Now the next picture, takes us to the relay board from IACS. 4 inputs, 2 outputs. We already saw the use of the outputs (for powering the relay coil). Of course, we need then the supply power for the output (towards the coils), and also the logic inputs that decide when the outputs will be powered.

 IMAG0227

And the next picture is an overview with the STM32 discovery board, and the current sensor. And in this setup, the coils were also powered from the same lab supply.

IMAG0225

Some further tests

During testing we had some weird observations about the coil voltage and the switching by the little IACS relay board.
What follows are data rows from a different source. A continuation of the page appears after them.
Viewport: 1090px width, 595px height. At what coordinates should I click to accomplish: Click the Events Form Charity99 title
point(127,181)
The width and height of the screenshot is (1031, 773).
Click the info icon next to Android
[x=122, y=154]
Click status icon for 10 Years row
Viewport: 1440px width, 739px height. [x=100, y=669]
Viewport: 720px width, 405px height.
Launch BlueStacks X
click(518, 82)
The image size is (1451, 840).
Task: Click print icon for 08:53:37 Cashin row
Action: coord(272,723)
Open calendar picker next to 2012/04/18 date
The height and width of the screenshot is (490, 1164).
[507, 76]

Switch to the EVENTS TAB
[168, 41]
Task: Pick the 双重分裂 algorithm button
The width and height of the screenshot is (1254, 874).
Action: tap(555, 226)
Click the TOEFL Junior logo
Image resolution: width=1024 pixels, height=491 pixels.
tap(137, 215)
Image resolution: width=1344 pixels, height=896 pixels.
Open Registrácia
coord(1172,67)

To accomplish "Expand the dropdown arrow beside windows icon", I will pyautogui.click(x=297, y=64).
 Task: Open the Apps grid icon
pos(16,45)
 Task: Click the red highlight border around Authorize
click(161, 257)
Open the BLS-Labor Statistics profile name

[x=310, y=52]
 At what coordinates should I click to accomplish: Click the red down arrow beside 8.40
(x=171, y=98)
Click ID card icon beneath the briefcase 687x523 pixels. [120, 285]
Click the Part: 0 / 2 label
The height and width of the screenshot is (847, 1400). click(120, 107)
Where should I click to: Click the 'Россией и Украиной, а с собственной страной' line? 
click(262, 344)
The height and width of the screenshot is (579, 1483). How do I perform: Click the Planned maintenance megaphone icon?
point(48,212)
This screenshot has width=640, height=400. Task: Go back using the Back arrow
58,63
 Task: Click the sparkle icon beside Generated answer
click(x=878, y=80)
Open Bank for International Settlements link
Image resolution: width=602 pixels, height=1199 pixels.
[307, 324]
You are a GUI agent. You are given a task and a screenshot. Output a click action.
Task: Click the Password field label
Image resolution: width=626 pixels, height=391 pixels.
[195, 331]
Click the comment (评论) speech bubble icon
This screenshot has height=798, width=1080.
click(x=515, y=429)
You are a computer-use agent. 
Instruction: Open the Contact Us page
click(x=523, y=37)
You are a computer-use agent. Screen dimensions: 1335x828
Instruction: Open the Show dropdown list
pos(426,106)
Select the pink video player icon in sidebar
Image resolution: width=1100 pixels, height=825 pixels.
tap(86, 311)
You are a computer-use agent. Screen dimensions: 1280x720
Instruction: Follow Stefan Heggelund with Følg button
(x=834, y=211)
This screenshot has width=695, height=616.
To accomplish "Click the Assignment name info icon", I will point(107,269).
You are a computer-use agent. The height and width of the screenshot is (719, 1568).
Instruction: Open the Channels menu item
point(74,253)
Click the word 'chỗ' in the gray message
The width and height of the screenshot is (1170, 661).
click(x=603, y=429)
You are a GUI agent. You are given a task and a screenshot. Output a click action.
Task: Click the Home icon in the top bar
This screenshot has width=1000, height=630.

Therefore, a few other tests were run where the coil had its proper own power supply. We provided 12V to the board, but when logically switching the relay state to ON, the JQX-62F did not switch immediately. Measuring the coil voltage revealed that it was more than 2.5V too low (it dropped from 12V IN to 9.5V OUT). Over (a relatively long period of) time this coil voltage started to rise (until OUT matches IN), and eventually the relay switched ON. In our application however, this behaviour is unacceptable. When we want it to switch, it shall switch immediately (within a couple of tens or hundreds of milliseconds presumably). When we increased the input voltage to 13V, it seems to switch ‘immediately’. When we lowered the IN voltage to 10.5V, the relay never switched ON. We mailed these findings to IACS support. The people there are very helpful and quickly sorted it out. We were supplied with two new relay boards – free of charge. Measuring the coil voltage revealed it was now about 1.2V – 1.4V lower than the source input, but that is acceptable since a 11V input voltage now produces a coil voltage of 9.6V which is sufficient to switch the relay immediately. (Looking at this spec, 9.6V is the limit to make it switch).

Chinese SSR tests

We exchanged the JQX-62F for a Chinese “flea-bay-bought” Solid State Relay relay which according to the given specs and the label on the relay, is able to switch 5-60VDC and rated at 100A. It was very cheap too.

IMAG0235

So, the same test setup, but we limited the power from the MRGN-900 a bit (started at 7.5V, 30A limit). Then switched the beefy power supply ON. Everything OK, the dump load was not receiving power, as expected (since the relay was not ON). Logically switched the relay ON, and yes, also the dump load was getting about 230W. It worked. Then switched OFF. It wo… Oops! No, it did not work. Whatever the logic state, the SSR always let the power through. The thing started to smell, so that was the end of that test then. Beware gullible eBay-SSR-buyers (ourselves included)!